- **Available records**
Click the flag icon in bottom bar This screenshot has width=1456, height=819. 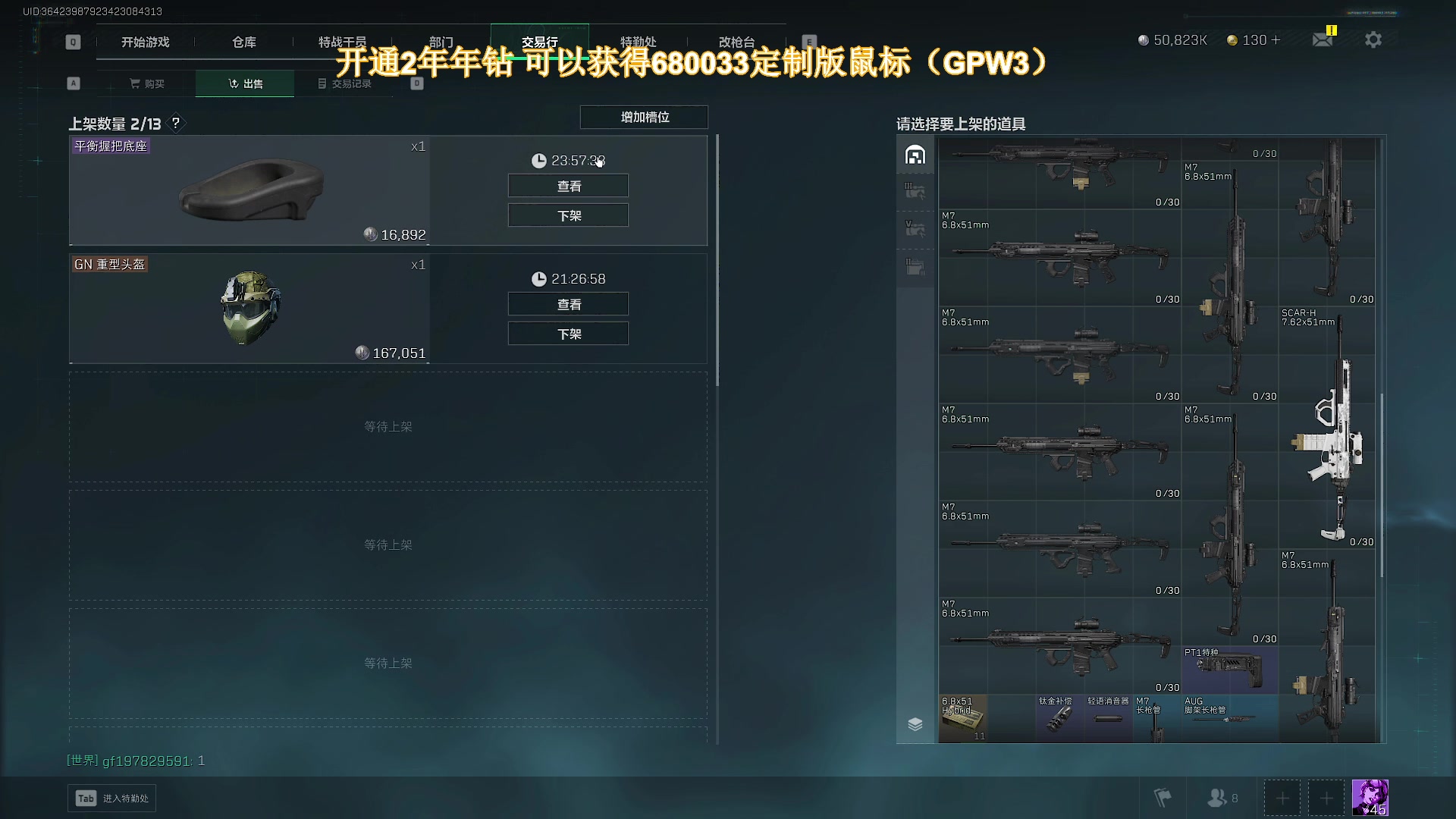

--

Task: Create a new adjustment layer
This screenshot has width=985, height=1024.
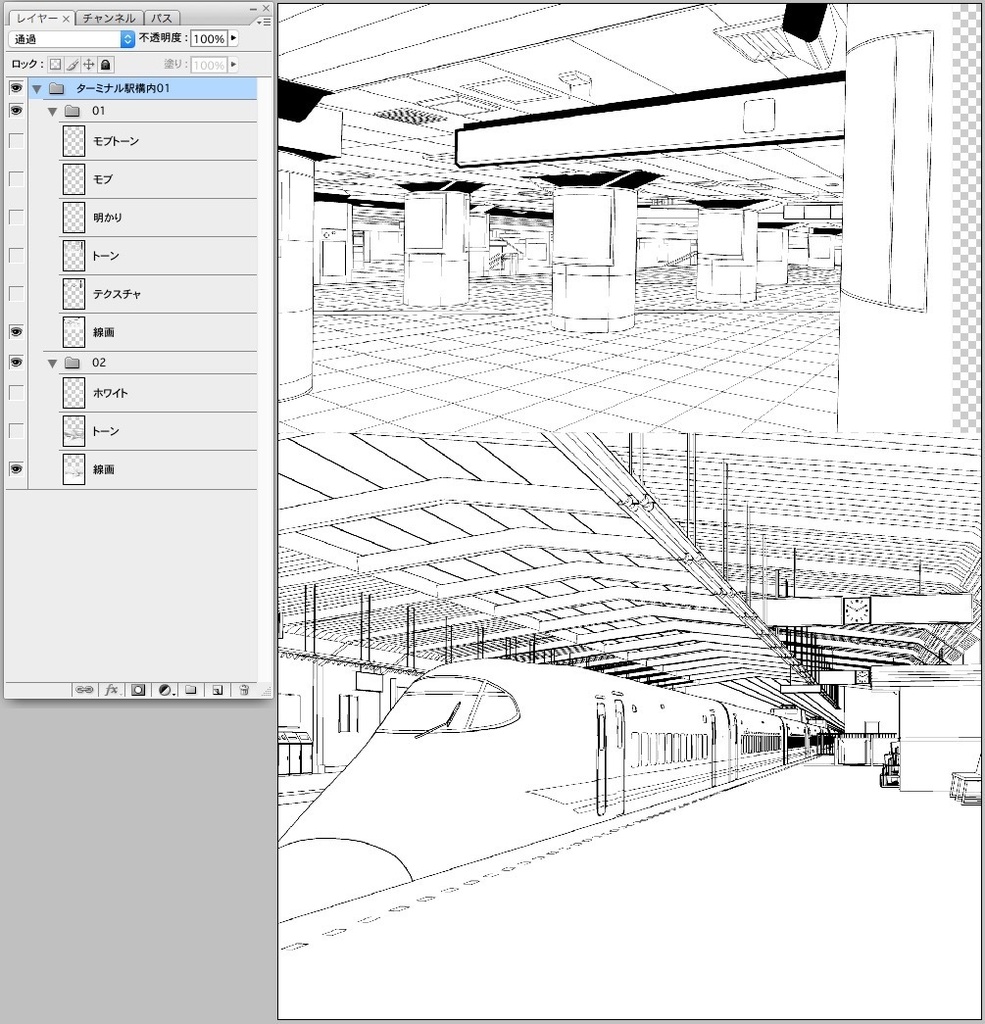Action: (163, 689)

--

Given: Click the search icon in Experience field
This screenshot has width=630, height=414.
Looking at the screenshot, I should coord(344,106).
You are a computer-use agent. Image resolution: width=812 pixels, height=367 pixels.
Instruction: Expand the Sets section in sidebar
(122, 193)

- **Task goal**
Copy the material word for word, beginning with the line containing "Given: Click the" and ending with the line containing "Looking at the".

- **Solved exercise**
Given: Click the search icon in Experience field
This screenshot has width=630, height=414.
Looking at the screenshot, I should coord(344,106).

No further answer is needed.